Aging of Secondary Organic Aerosol in Laboratory Chambers

CHRISTINE L. LOZA (1), Puneet S. Chhabra (1), Lindsay D. Yee (1), Man Nin Chan (1), Arthur W.H. Chan (1), Paul O. Wennberg (1), Richard C. Flagan (1), John H. Seinfeld (1)

(1) California Institute of Technology, Pasadena

     Abstract Number: 192
     Last modified: April 28, 2010

     Preference: Poster Presentation
     Working Group: Aerosol Chemistry

Abstract
Conventional laboratory experiments designed to study secondary organic aerosol formation from hydrocarbon precursors generally do not exceed a duration of about 1 day; this is to be contrasted with atmospheric lifetimes of 5-12 days, during which there is ample evidence that ambient particles undergo additional oxidative processes not accessible in current chamber experiments.

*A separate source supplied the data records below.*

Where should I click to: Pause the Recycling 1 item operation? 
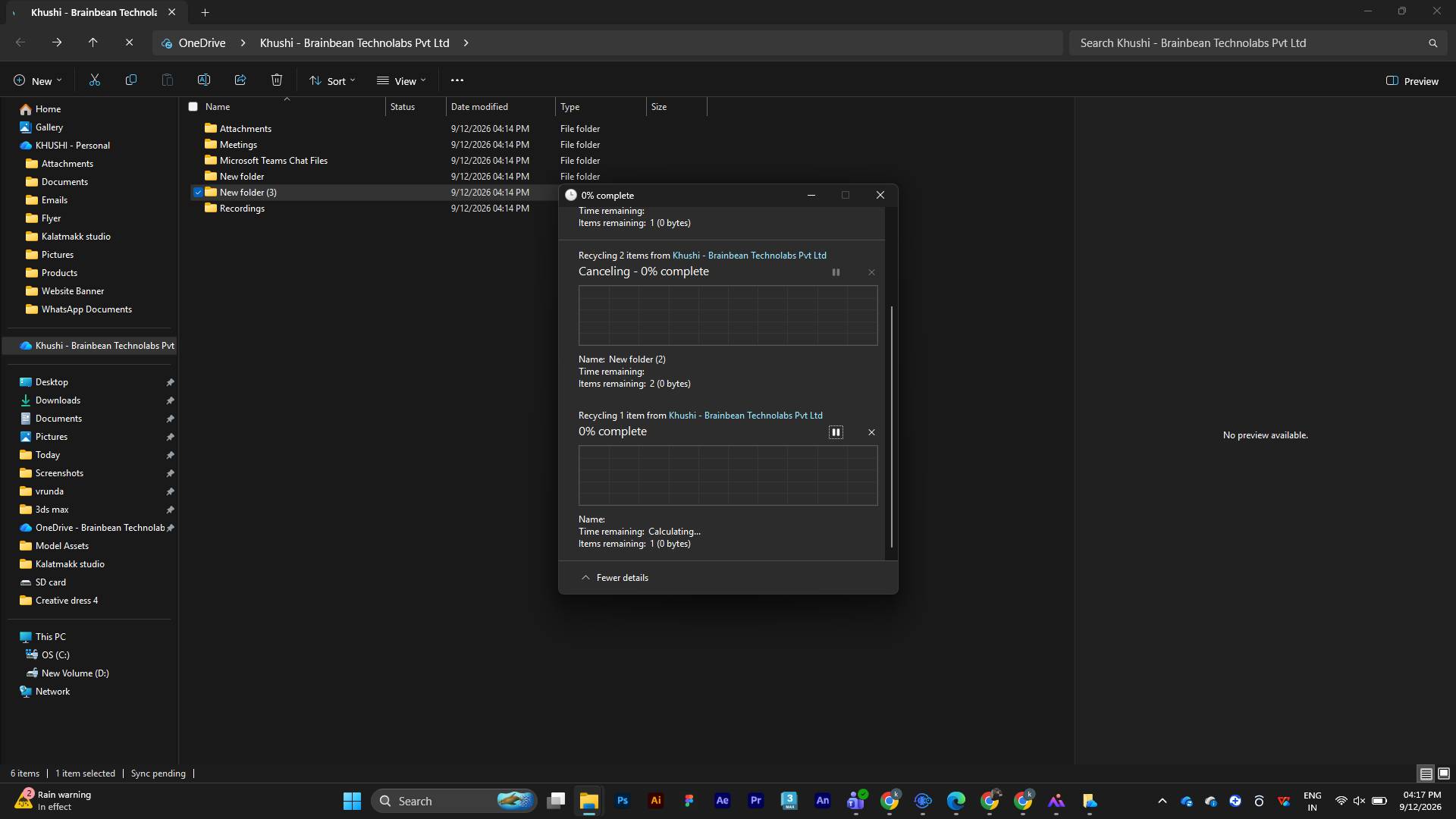tap(836, 432)
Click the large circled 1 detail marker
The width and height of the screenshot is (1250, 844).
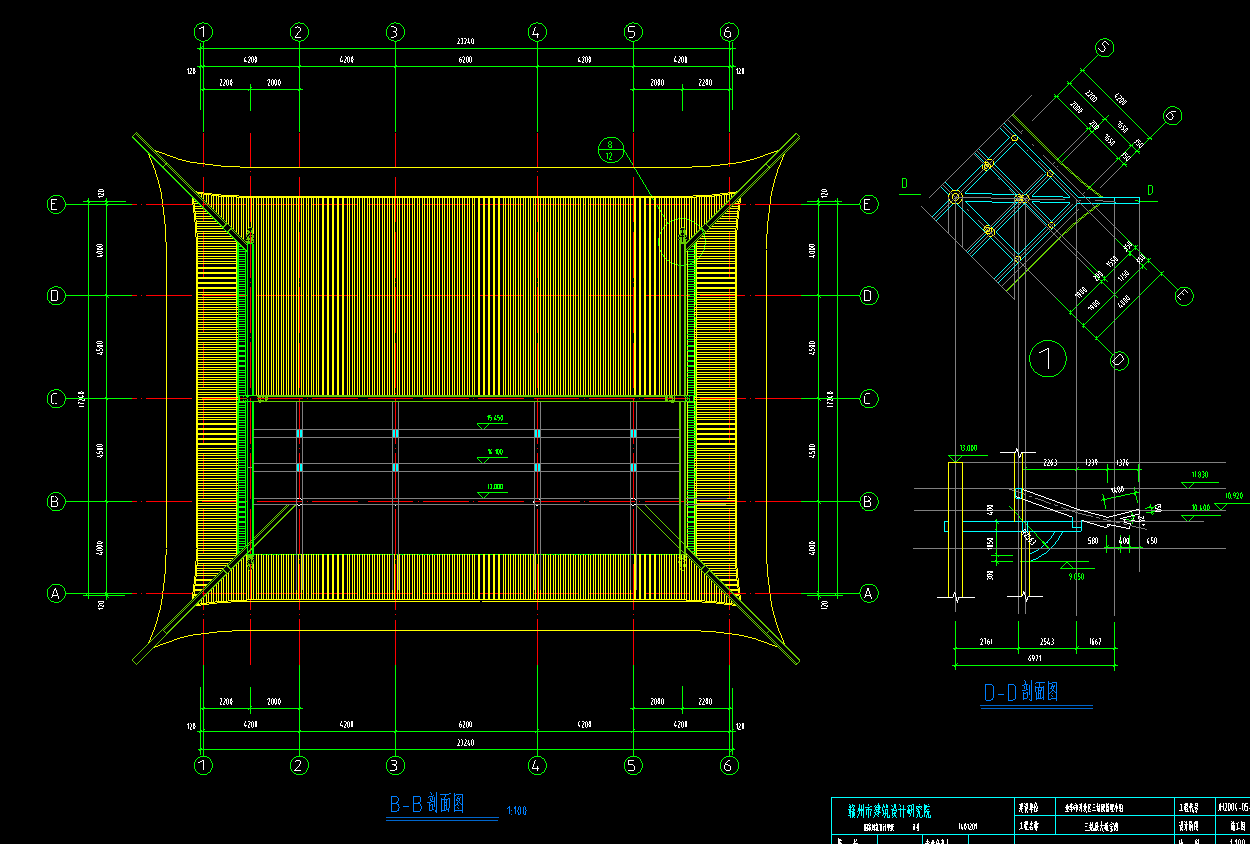[1047, 358]
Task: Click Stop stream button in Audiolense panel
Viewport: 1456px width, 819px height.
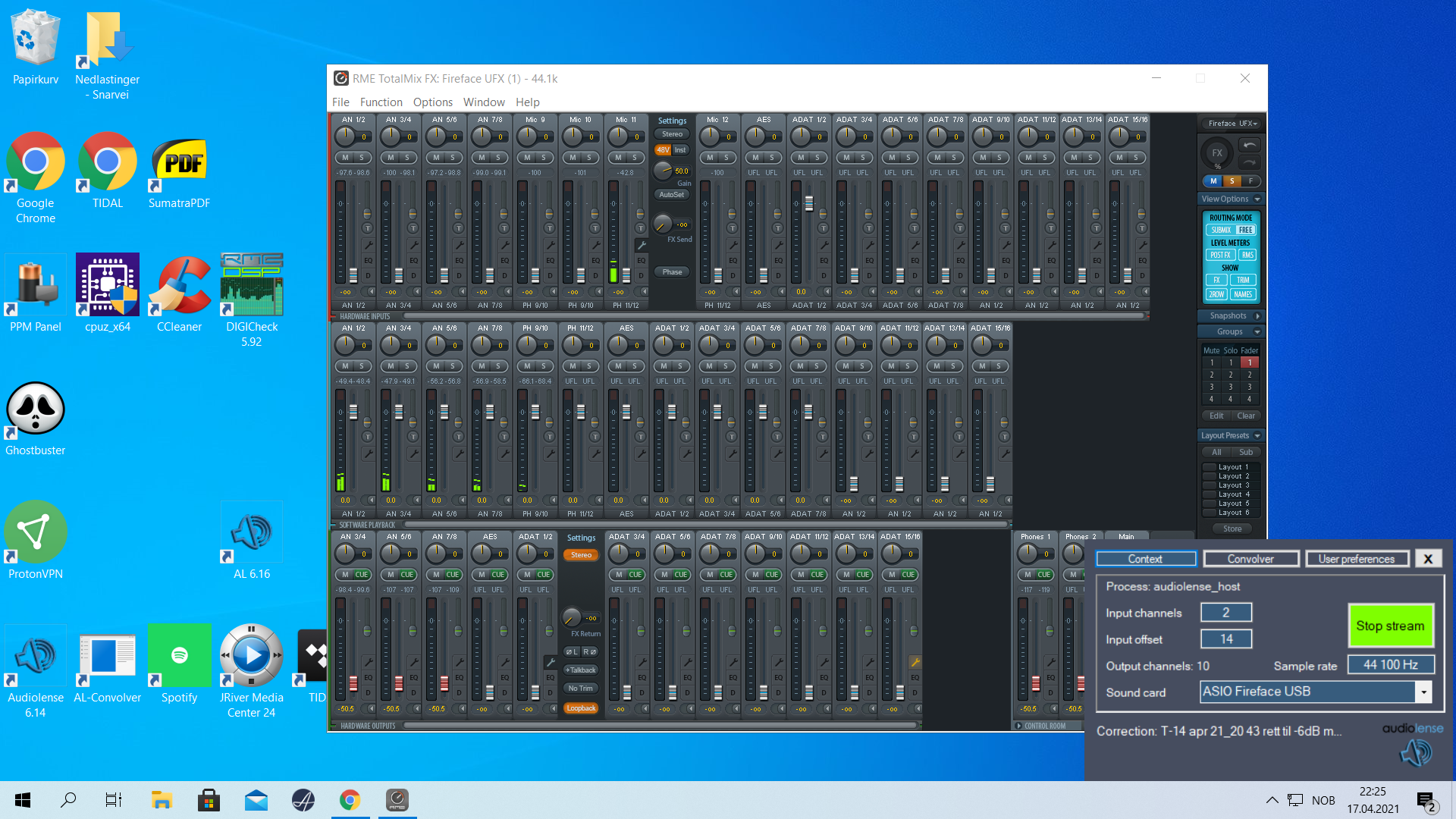Action: tap(1390, 625)
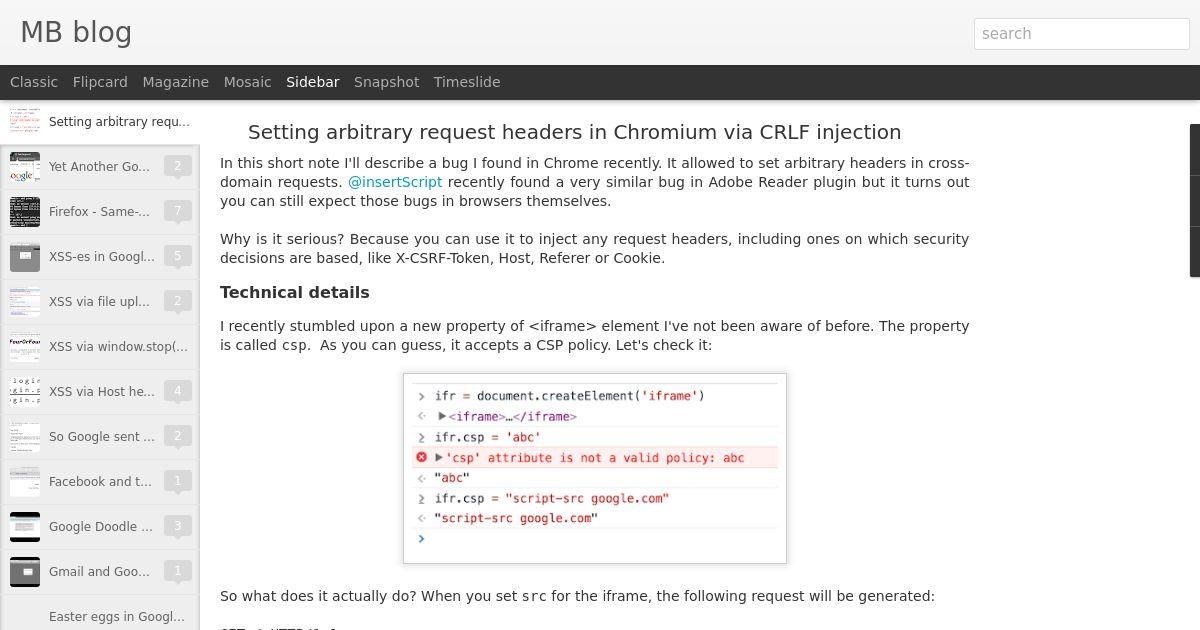Click the article title about CRLF injection
This screenshot has height=630, width=1200.
(x=575, y=132)
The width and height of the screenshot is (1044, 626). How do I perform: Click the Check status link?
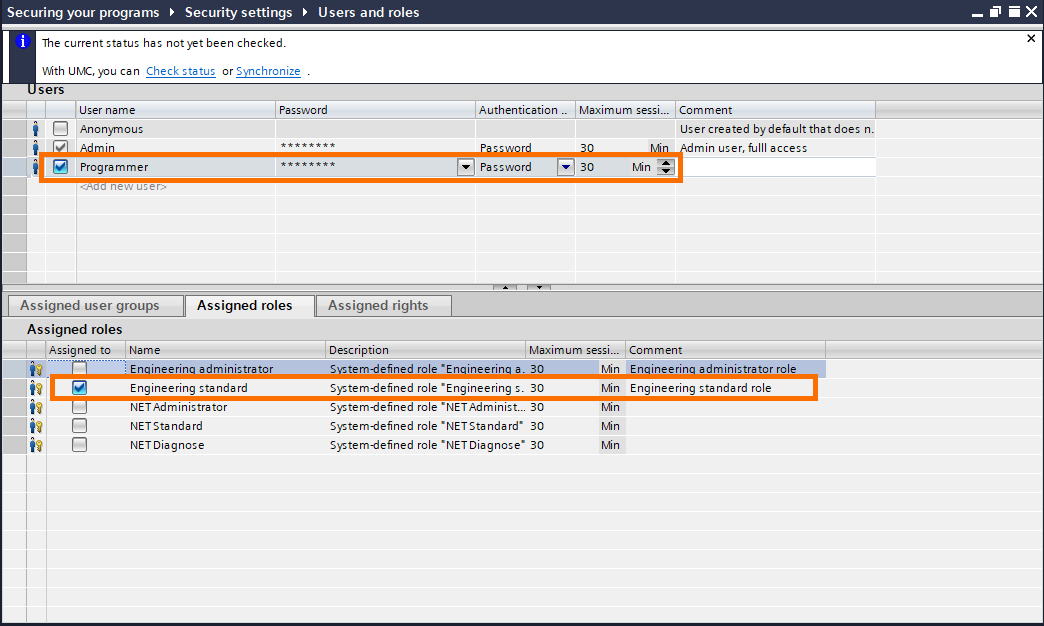coord(180,71)
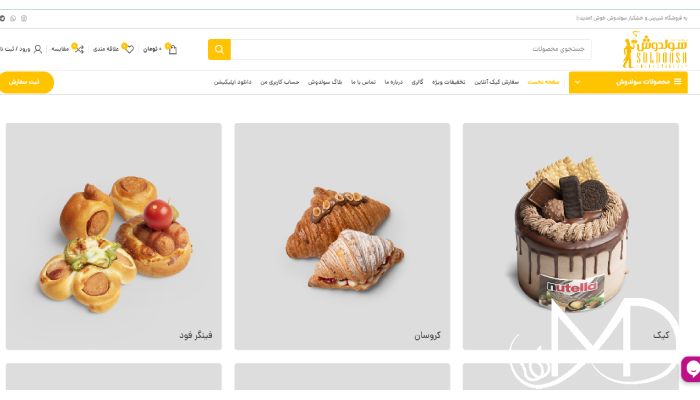Expand the products menu chevron arrow
Viewport: 700px width, 400px height.
pyautogui.click(x=577, y=82)
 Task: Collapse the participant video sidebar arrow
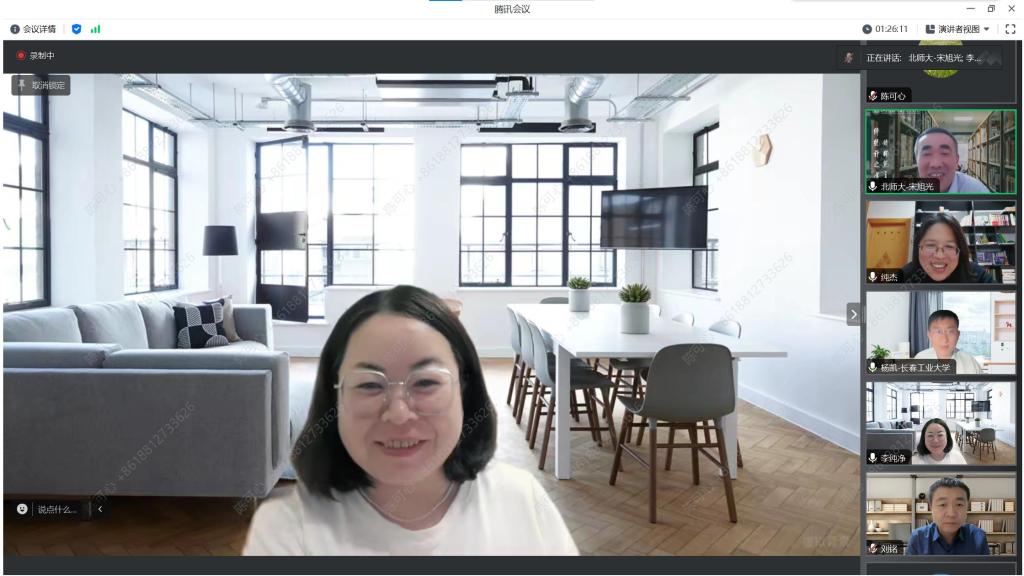853,314
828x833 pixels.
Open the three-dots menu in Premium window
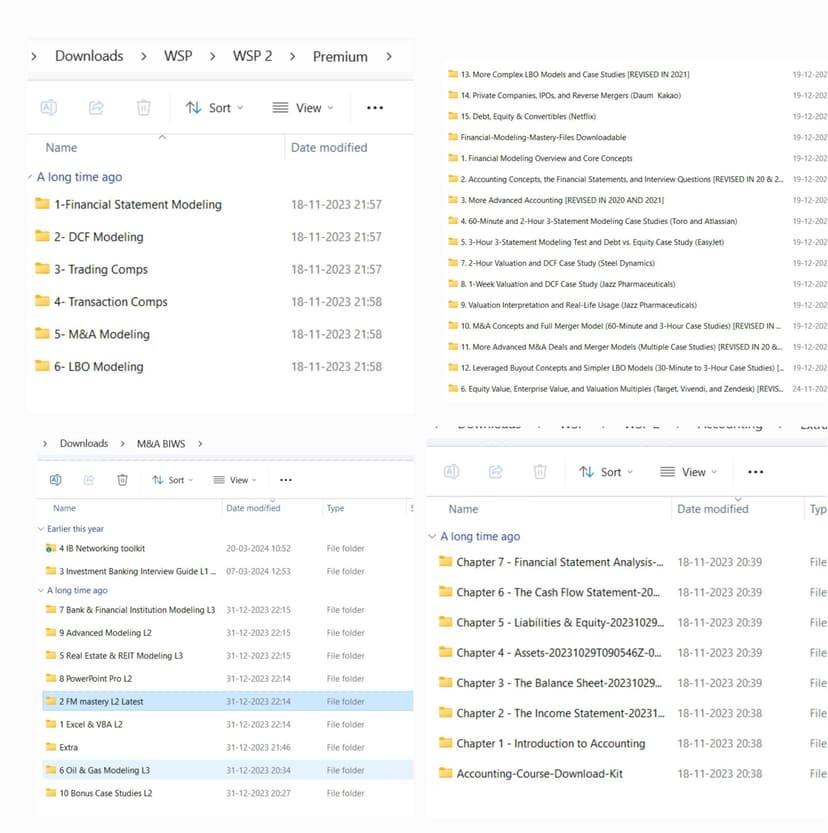point(375,108)
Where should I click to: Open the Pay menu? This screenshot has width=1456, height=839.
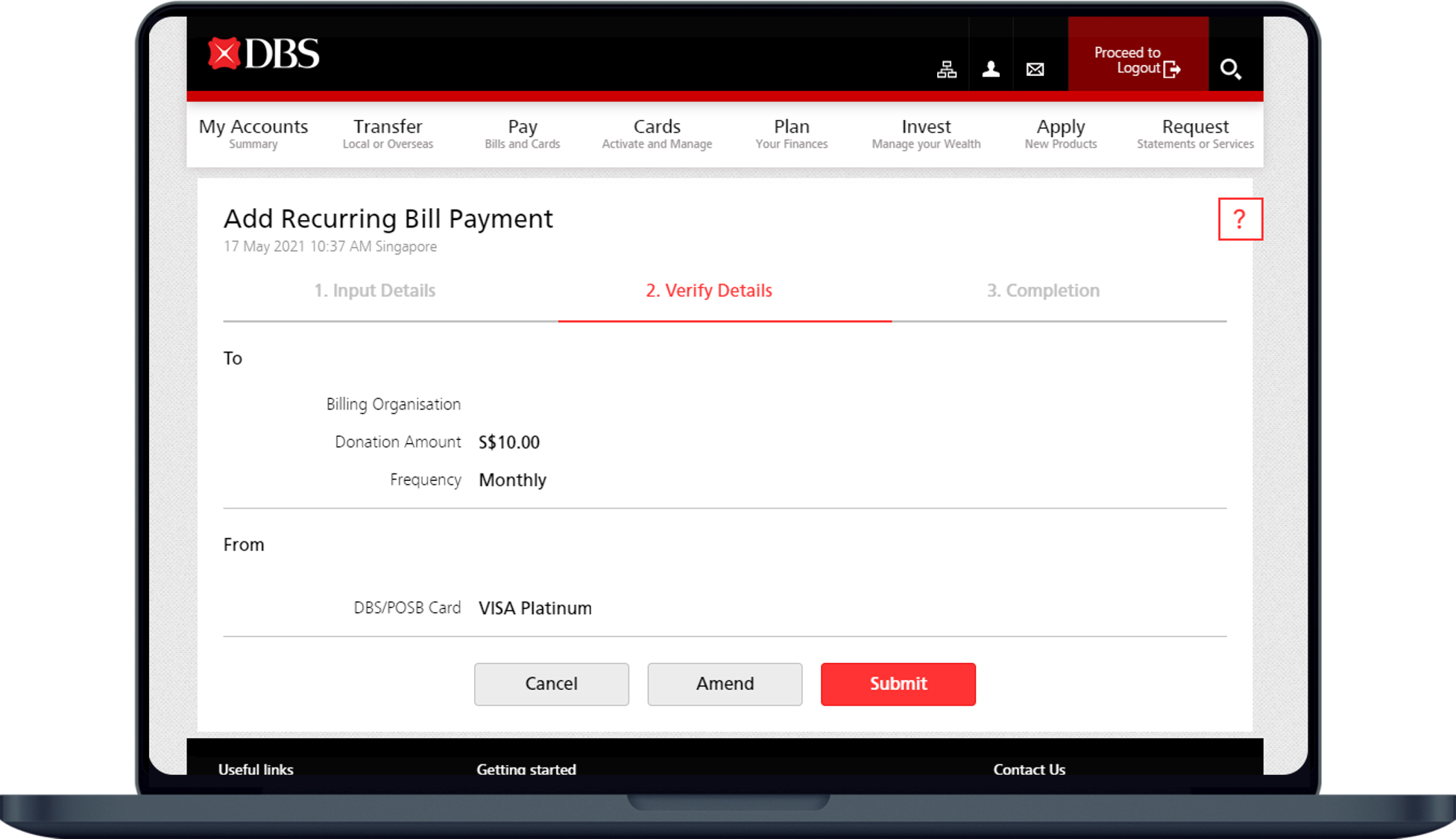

In order to identify mechanisms involved in ambient aerosol aging, we report the results of experiments performed in the Caltech laboratory chambers in which hydrocarbon-aerosol systems were subjected to multi-day ambient OH exposure. The evolution of both gas- and aerosol-phase species was measured to determine chemical and physical characteristics of aging processes. O:C and H:C ratios were determined by high resolution AMS measurements to compare the aged aerosol generated to field aerosol measurements.